書評『マンガでわかる自然治癒力のしくみ 心臓病、うつ、がん…慢性ストレスが原因の病気に打ち勝つための力とは!?』(生田哲著。サイエンス・アイ新書)
薬学博士・生田哲氏の最新刊は、人間に本来、備わっている“自然治癒力”についてである。
世の中に「病院は危ない」「現代医学は不要」と訴える書物が出回っているが、医学的に根拠のないトンデモ本の類が少なくない。本書は、そうしたものとは一線を画し、生化学・医学・薬学に精通している著者ならではの立場から、病気に打ち勝つには何よりも自然治癒力を高めるべきとする。
この自然治癒力は、「脳、免疫系、内分泌系」の三者で構成される。このバランスがストレスによって壊れると、病気になりやすくなる。「病気の原因の80%はストレス」とも言われる所以だ。
ワシントン大学の教授がストレスの大きさを数値化した。「配偶者の死」をストレス度100とし、以下「離婚」「解雇」等と続いていくが、この数値を元に「1年間に体験したストレス度の総得点が300点を超えた人の79%が1年以内に病気になった」という。

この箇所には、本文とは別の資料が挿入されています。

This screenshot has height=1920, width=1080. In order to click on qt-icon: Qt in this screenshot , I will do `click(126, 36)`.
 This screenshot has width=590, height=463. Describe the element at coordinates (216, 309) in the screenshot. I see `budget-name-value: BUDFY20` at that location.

ストレスと病気のメカニズムを理解したら、次はこのストレスの正体とその対処法、そして自然治癒力を高める具体的な方法が知りたくなる。著者はビタミンやミネラルといった栄養素とそれを多く含む食品を紹介してくれる。また日常生活のアドバイスも。「笑う人は健康だ」とはよく聞くが、著者は医学的にこれを証明している。